So if say, for example, I want to have certain firewall rules across maybe my GCE instances or other things like that, this gives me a way to basically be like, OK, let's look at what's available inside our system. Let's see if it has the rules that are applied to it. And if they're not applied to it, let's make sure that those things are there and make sure that that happens, which is security good and stuff.

FRANCESC: I really like it. Because if you have enough instances, these kind of things will happen. Someone will forget, someone will be doing a little test and open an SSH port, and then forget about it. And then, now you have an attack vector.

MARK: Yeah, and even if you're automating it with Ansible, or Chef, or Puppet, maybe something goes wrong, it's just an extra layer there to basically say, let's just make sure this is always locked down.

FRANCESC: Instead of only just warning, but you can actually say, OK, just drop that, add a rule, close that port. So perfect, it's very, very nice and completely open source. And I wonder if it's written in Go. It's probably written in Go.

MARK: Yeah, while you're looking that up, I will talk about the last one.
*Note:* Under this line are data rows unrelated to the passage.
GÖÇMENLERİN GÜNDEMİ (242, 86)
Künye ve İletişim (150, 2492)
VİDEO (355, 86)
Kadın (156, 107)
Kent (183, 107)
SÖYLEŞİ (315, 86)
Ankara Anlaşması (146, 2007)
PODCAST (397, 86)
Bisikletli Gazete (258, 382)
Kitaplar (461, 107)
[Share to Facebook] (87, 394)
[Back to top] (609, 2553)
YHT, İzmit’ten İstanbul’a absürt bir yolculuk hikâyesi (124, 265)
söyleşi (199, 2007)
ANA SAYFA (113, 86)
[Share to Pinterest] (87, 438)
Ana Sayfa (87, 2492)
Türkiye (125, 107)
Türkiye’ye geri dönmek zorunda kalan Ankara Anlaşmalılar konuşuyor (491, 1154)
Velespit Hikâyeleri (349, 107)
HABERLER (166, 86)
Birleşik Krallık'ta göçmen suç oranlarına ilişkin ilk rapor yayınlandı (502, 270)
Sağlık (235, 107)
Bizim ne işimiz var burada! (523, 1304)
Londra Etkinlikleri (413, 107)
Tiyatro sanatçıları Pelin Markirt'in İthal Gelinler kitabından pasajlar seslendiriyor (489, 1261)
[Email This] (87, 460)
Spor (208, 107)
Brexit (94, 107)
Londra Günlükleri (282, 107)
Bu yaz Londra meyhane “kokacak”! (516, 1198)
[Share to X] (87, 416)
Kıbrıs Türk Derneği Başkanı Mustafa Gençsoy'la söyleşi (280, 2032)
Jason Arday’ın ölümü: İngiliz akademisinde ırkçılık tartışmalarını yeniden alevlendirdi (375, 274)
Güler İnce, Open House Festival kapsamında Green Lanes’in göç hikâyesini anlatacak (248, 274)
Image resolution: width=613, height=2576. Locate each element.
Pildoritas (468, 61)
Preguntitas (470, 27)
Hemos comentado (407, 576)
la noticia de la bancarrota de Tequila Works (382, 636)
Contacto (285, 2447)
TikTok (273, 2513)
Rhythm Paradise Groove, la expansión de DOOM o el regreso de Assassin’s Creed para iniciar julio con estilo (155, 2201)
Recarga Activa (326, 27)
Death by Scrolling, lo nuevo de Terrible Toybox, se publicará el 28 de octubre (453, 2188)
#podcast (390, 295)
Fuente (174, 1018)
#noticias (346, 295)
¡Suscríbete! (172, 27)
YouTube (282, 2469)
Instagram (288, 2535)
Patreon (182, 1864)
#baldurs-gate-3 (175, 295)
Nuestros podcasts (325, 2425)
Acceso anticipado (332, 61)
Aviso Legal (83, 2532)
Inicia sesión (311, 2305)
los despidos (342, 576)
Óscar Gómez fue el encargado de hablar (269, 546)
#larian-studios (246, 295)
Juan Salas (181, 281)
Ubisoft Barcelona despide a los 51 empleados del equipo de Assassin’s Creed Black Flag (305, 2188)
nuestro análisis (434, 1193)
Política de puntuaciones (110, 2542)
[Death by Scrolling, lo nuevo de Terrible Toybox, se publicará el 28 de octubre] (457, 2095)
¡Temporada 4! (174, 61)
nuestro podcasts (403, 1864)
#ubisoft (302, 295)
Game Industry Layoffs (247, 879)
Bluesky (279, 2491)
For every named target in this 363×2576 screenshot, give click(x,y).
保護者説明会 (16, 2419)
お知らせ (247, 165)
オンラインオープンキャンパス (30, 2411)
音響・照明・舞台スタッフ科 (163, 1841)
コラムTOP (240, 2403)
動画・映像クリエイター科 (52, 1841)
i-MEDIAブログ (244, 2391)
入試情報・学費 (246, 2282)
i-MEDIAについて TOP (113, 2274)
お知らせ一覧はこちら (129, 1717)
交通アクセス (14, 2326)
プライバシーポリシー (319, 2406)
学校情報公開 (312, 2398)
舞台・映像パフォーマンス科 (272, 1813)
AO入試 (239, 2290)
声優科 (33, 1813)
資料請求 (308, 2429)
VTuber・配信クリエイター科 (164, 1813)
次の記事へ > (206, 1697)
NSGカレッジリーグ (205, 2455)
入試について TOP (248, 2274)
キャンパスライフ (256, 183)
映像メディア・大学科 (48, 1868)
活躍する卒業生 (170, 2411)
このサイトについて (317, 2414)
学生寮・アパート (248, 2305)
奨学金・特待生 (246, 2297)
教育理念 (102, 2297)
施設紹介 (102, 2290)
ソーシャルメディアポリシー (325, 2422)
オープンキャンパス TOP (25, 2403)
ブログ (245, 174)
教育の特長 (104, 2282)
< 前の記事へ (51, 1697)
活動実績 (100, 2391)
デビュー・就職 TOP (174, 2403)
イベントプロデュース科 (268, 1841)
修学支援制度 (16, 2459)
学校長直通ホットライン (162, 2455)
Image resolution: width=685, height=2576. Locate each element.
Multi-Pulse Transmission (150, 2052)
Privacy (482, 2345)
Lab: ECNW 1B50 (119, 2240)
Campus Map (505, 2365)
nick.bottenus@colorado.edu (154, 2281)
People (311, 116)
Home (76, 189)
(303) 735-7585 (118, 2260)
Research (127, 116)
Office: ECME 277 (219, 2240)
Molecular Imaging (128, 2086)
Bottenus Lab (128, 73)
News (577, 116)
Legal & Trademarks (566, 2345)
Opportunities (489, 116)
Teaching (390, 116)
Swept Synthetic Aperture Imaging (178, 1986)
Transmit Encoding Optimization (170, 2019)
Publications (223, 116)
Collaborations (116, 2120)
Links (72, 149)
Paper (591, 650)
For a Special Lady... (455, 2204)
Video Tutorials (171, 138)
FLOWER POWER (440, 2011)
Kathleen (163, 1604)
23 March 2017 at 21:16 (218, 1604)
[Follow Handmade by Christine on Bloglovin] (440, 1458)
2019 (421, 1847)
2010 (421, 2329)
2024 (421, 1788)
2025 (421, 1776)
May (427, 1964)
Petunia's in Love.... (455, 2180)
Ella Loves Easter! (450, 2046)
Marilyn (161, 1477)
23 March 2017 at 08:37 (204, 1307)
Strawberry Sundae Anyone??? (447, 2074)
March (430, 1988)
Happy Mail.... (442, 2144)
There is a "Medium" article by-- I'm going to read the name off the post here-- Christopher Grant, or possibly Grant, depending on which country he comes from, talking about building global Kubernetes in three steps on Google Cloud Platform. I particularly like this. Because I was literally reading this morning about how to set up federated clusters in Kubernetes.

And I was pulling my hair out trying to work out, what's just the simple steps for how to do this. He's written a "Medium" post that shows you how to use kubefed, basically just step, by step, by step. This is how you set up each of the clusters. This is how you create aliases for them, join them up, and then deploy your application across the several clusters that span the globe, which was just super nice to use.

FRANCESC: Cool. It's written in Python.

MARK: It's written in Python. That's OK. You'll live.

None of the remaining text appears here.